From Barlavento to the Vicentina Coast (Algarve)
It is widely suggested that the Southern coast of the Algarve is much more touristy than the Vicentina Coast which stretches north from Cape São Vicente to Alentejo. However, you must discover both coastlines, each with its peculiar charms, and even better, experience the seamless transition between Barlavento’s sophisticated boutique hotels and the bar at Amoreira beach, hugging the Monchique Mountain, with its wrought iron locker rooms, pastel colours and exotic palm trees. After paying tribute to the Portimão sardines, an option is to take the N124 and the sinuous N266 to Monchique. From here, the N267 heads to Aljezur, on the Vicentina Coast. At this point, you will be faced with a dilemma: either enjoy the wild coast that extends north to Odeceixe (where, if you’re lucky, you can meet and talk with the windmill’s owner) or head south, to Cape São Vicente, the place where all European winds arise.
From Lisbon to the South
After a few days in Lisbon, the visitor will be tempted to head south, following the Atlantic coast, in search of the Alentejo and Algarve beaches, albeit with leisurely stops on the way. As you leave Lisbon, head to Setúbal, making a short detour on the N379 to the fishing port in Sesimbra. From Setúbal, you will enter the Sado Estuary Nature Reserve stretching along the Troia peninsula, a saltmarsh with a 17km long sandy stretch. The N253 will take you to the tip of the peninsula, ending in the deliciously rambling village of Comporta, on the saltmarsh bank. From here, continue on the IP8 to Grândola, a discreet town, which holds a very special place in the hearts of the Portuguese thanks to the song Grândola Vila Morena which was used as the radio broadcast countersign for the 1974 Carnation Revolution. The N261-2 will lead you to the Lower Alentejo through mountain and forest landscapes which smoothly descend to Melides on the coast.
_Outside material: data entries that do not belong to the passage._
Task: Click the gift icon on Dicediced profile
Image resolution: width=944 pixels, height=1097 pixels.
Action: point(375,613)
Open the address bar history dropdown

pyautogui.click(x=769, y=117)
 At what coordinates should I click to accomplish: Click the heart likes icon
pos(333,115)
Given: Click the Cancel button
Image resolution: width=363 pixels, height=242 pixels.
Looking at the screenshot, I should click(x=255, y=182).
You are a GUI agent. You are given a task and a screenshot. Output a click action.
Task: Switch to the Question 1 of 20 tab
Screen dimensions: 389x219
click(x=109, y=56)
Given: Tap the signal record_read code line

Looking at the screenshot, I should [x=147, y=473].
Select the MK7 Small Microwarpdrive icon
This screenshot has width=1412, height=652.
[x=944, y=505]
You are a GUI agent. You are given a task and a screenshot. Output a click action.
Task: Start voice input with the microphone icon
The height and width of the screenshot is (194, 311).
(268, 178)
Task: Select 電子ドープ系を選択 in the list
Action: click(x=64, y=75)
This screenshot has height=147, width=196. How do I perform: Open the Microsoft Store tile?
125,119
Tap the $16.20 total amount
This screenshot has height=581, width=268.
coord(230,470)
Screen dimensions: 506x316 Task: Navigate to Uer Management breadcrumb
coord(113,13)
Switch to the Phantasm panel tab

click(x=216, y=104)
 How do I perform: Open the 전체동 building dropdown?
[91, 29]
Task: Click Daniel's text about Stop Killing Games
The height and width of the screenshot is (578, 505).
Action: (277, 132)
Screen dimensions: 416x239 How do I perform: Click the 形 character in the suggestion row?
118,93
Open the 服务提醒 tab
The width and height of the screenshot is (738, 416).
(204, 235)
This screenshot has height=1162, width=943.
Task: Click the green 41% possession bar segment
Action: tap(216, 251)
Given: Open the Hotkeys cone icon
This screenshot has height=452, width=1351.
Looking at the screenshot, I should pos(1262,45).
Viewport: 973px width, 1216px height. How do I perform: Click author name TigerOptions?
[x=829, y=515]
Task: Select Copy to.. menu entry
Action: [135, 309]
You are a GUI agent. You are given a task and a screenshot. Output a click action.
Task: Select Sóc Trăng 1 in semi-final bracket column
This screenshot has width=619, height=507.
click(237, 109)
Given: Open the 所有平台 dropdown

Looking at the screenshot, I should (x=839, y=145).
From here, always heading south, the visitor will follow along the wild beaches of the Alentejo and the Algarve.
The Guadiana border
On one side, Alcoutim; on the other, Sanlúcar de Guadiana. Halfway, the visitor coming by boat will be stuck between two time zones, surrounded by a landscape of trees and forest and quaint whitewashed houses with their own landing stages. Make a break in your road trip to sail to the mouth of the River Guadiana, heading towards Vila Real de Santo António, on the border between Huelva and the Algarve. Swap the boat for the car and enter the Ria Formosa Natural Park, from the Algarve Sotavento, with its shallow, warm waters, sheltered from the open sea and skirted by forts converted into hotels. Here, you will find real picture postcard villages such as Cabanas, lively fishing ports such as Olhão, and beaches extending for miles.